Les seconds sont très différents. Ils ne vendent jamais rien aux revendeurs de matières premières. Ils préfèrent garder leurs trouvailles. Et ensuite, dans leurs refuges sous les ponts, ou dans une ruelle obscure, ils assemblent, lient, soudent, joignent les pièces de vieux ordinateurs à des tronçons de tuyaux rouillés et oxydés ou à des morceaux de carrosserie arrachés à des aérobus. Ils sourient toujours quand ils façonnent, comme s’ils regardaient au-delà des déchets qu’ils manipulent si amoureusement. Ils se tuent au travail pendant des heures et des heures, les yeux pleins d’espoir, et finissent par mettre soigneusement de côté le résultat de leurs efforts. Puis ils recommencent un autre assemblage.

Nul ne sait s’ils croient créer de l’art. Certains marchands ont tenté de vendre comme « sculptures » les monuments exotiques et chaotiques de ces récupérateurs. Mais, pour le public xénoïde sophistiqué, les déchets ne sont définitivement pas compatibles avec le concept d’art.

Nul ne sait s’ils pensent réellement que leurs étranges créations fonctionneront, d’une façon ou d’une autre, un jour. Ni ce qu’ils en attendent. S’agit-il de machines vengeresses qui expulseront définitivement les xénoïdes de la Terre, la rendant aux humains ? Ou de dispositifs destinés à détruire toute civilisation, l’humanité incluse, effaçant l’ordure et la honte pour qu’une autre espèce, primate ou non, recommence tout à zéro ? Ou cherchent-ils à atteindre, avec leurs monstres, une telle avancée sur la science terrienne rachitique que la domination xénoïde s’effondre pour toujours face à la puissance intellectuelle de l’homme ?

Nul ne le sait… Et peu cherchent à le vérifier. Ou prennent le temps de le faire. Il existe des choses plus importantes. Comme gagner de l’argent : Ou survivre.

Et eux, ils continuent, infatigables, à unir des morceaux, à rechercher des pièces en murmurant leurs incompréhensibles litanies, oubliés du monde.

Parfois, l’un d’entre eux, très vieux, disparaît. On cesse simplement de le voir, et c’est comme s’il s’était fondu dans ses déchets adorés. Mais il en arrive toujours d’autres, plus jeunes, pour prendre sa place. Ils ont la peau moins ridée, davantage de dents, mais le même regard perdu… rarement lumineux.

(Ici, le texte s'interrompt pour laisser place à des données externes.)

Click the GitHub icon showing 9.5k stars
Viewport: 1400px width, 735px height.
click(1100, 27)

Les gens ordinaires passent à côté d’eux en hochant tristement la tête. Parfois, ils chassent les sales gosses qui veulent les frapper et leur voler leurs « trésors », tout en murmurant : « Pauvres fous ! »

Ils font semblant de les ignorer, mais arborent toujours une moue étrange lorsqu’ils les voient. Comprennent-ils que, d’une certaine façon, les récupérateurs possèdent quelque chose qu’ils ont perdu pour toujours ?

LE TUNNEL DE FUITE

L’ÉQUIPAGE

Ils sont trois.

Trois personnes qui ont décidé de s’unir.

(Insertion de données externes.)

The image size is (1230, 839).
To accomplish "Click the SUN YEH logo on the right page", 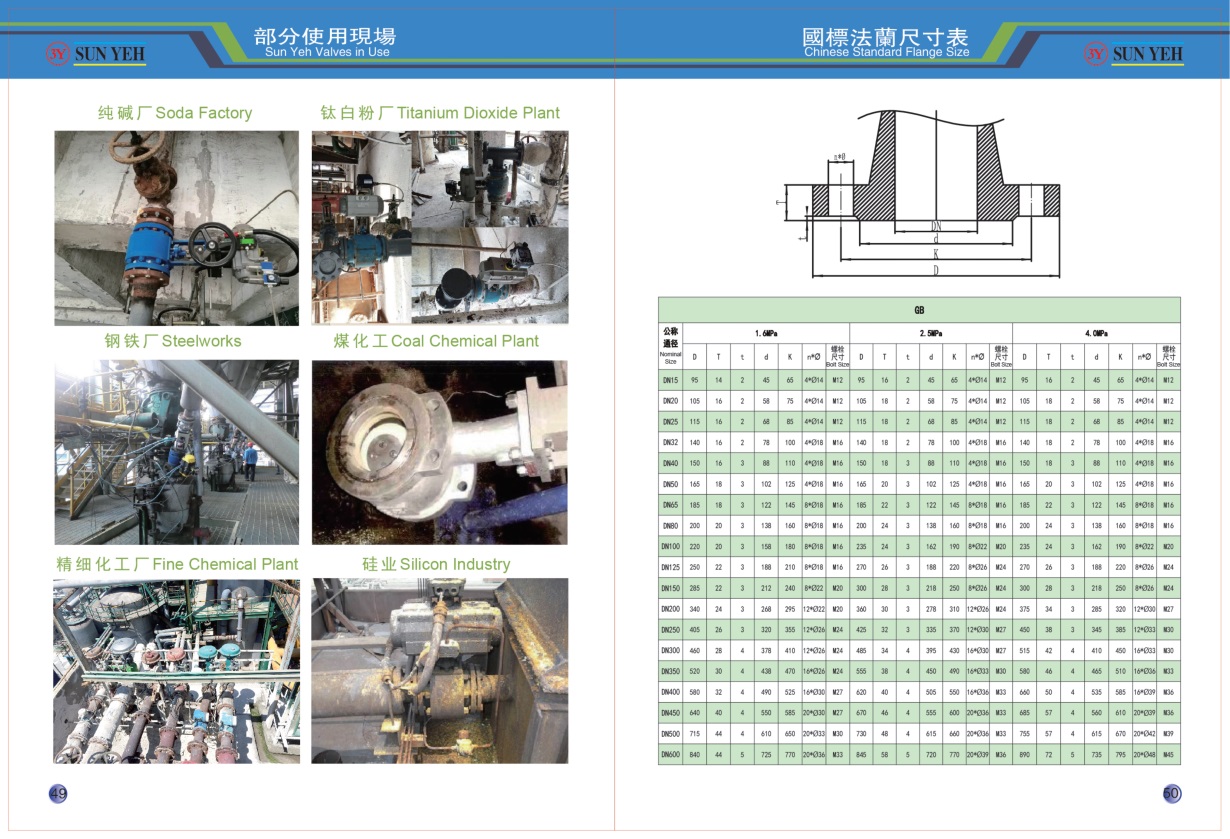I will pos(1133,53).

Trois êtres humains : deux hommes et une femme.

La femelle s’appelle Friga.

FRIGA

Friga ressemble peu à l’idée que l’on se fait de l’idéal féminin. Elle n’a ni les hanches larges, ni les jambes longues, ni les seins doucement rebondis. Elle ne possède pas une bouche en cœur et des yeux de poupée. Elle n’est même pas féconde.